Sources Bugzilla – Bug 12994
getaddrinfo fails if response records returned in wrong order and one of them is server failure
Last modified: 2012-12-16 15:54:57 UTC
Created attachment 5848 [details] tcpdump capture from getaddrinfo en.wikipedia.org A program calls getaddrinfo. Deep within the bowels of the resolver library, __libc_res_nquery in res_query.c creates two queries, an A query and an AAAA query. Deeper within the bowels of the resolver library, send_dg in res_send.c sends both queries and waits for responses. My name server sends the response to the *second* query *first*, and it's a server failure.

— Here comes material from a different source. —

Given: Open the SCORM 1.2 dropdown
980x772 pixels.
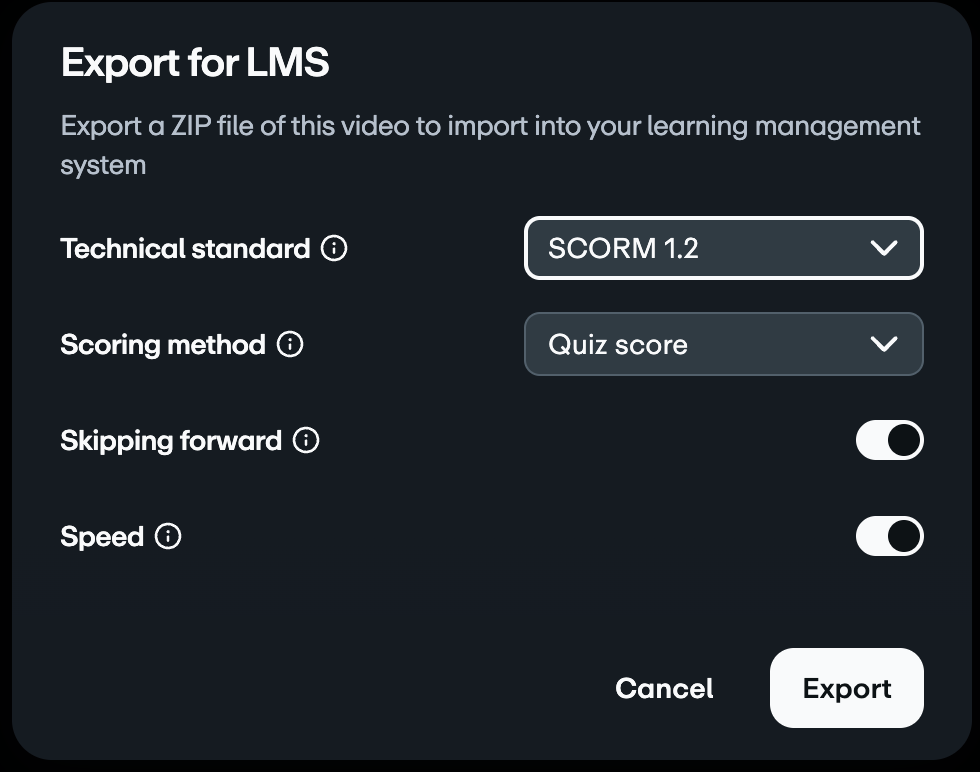Looking at the screenshot, I should coord(723,248).
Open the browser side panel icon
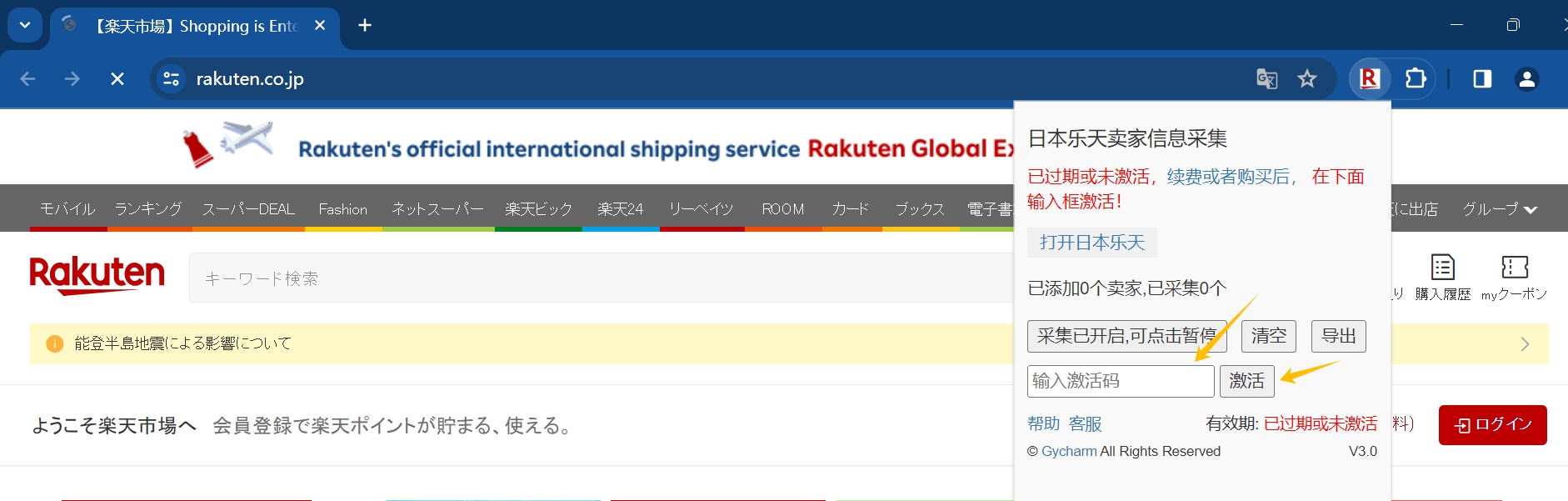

I'm pretty sure that if the responses were sent in the reverse order, the problem would not occur. At this point things get all screwed up. I'm not sure whether the problem is in send_dg or _libc_res_nsend or _libc_res_nquery. I've spent hours poring over the code trying to figure out who is at fault. I can't, because this is some of the most poorly written code I've looked at in a very long time. It's completely incomprehensible and most of its "cleverness" is inadequately documented. Anyway, by the time status results bubble back up to getaddrinfo, the code has decided that it was unable to resolve the host name to an address, even though one of the two responses that came back from the DNS server had a valid A record in it. Test case? Run getaddrinfo on en.wikipedia.org immediately after restarting your name server. I'm using BIND 9.8.0-7.P4.fc15.x86_64; I don't know how universal this behavior is. I am attaching a wireshark dump from the virtual interface that captures both my loopback interface (on which my client is making its queries) and the queries my DNS server is making to try to satisfy the local queries. And here's what my test program (which I will also attach) prints as output: Wed Jul 13 00:14:18 2011: getaddrinfo: Name or service not known Note that if you run the exact same getaddrinfo call a second time immediately afterwards it works, because the previous successful query response, which is a CNAME, is cached and gets returned in response to both the A and AAAA queries. Since this bug causes DNS queries that should succeed to fail in a very user-visible way, I'm tempted to set it to critical, but I suppose since there's no permanent loss of data it isn't actually. I don't know, tough call.
Created attachment 5849 [details] test program
By the way, a workaround for the problem is putting "options single-request" in /etc/resolv.conf.
First: I didn't test with the latest glibc because i failed to compile it But I am quite sure the bug is still present and quite severe. It happens not only if the order is wrong it also happens if there is no answer to the A record request (either request/response is lost, dns server of the typical home router to slow, ...) I will attach a test with some comments.
Created attachment 6714 [details] another test
I now believe packet re-ordering is not enough to reproduce the problem. I have written a small dns proxy for better testing. The simplest scenario to reproduce the problem is to drop all a record requests and just answer the aaaa request. Answer for getaddrinfo with hints.ai_family = AF_UNSPEC is then error: r=-2 Name or service not known. Traffic is like: 12.786202 127.0.0.1 -> 127.0.0.1 DNS 68 Standard query 0x9f5f A karme.de 12.786962 127.0.0.1 -> 127.0.0.1 DNS 68 Standard query 0x77c8 AAAA karme.de 14.896700 127.0.0.1 -> 127.0.0.1 DNS 119 Standard query response 0x77c8 17.788941 127.0.0.1 -> 127.0.0.1 DNS 68 Standard query 0x9f5f A karme.de 22.794223 127.0.0.1 -> 127.0.0.1 DNS 68 Standard query 0x9f5f A karme.de
Just one question (because I believe this bug is ultimately a duplicate of another existing issue), what is the failure mode you're seeing? ie, do you hit an assert, abort, segfault, error code, whatever.
(In reply to comment #6) > Just one question (because I believe this bug is ultimately a duplicate of > another existing issue), what is the failure mode you're seeing? ie, do you > hit an assert, abort, segfault, error code, whatever. getaddrinfo returns error code EAI_NONAME when it should return EAI_EAGAIN
(In reply to comment #6) > Just one question (because I believe this bug is ultimately a duplicate of > another existing issue), what is the failure mode you're seeing? ie, do you > hit an assert, abort, segfault, error code, whatever. which is the bug number you think this a duplicate of?
I thought it might be a duplicate of 13013, 13651 or another (# escapes me) in the Red Hat bugzilla database. Based on the information you provided in c#7 I believe this is a separate issue.
Splitting this bug report so that it only refers to literal address translation. For /etc/hosts resolutions, see: http://sourceware.org/bugzilla/show_bug.cgi?id=14966 For other name resolution problems, search for the bug report and file a new one if you don't find it. That means that if Tore's patch works, this bug can be closed and the other one would be tracked separately.